Exercise objective -> Count the lines in the material below that contain the string "glyph", treating uppercase and lowercase as distinct. Reply with that number only.

Information given ->
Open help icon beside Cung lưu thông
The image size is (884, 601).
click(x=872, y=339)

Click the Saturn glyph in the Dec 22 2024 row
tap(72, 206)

Result -> 1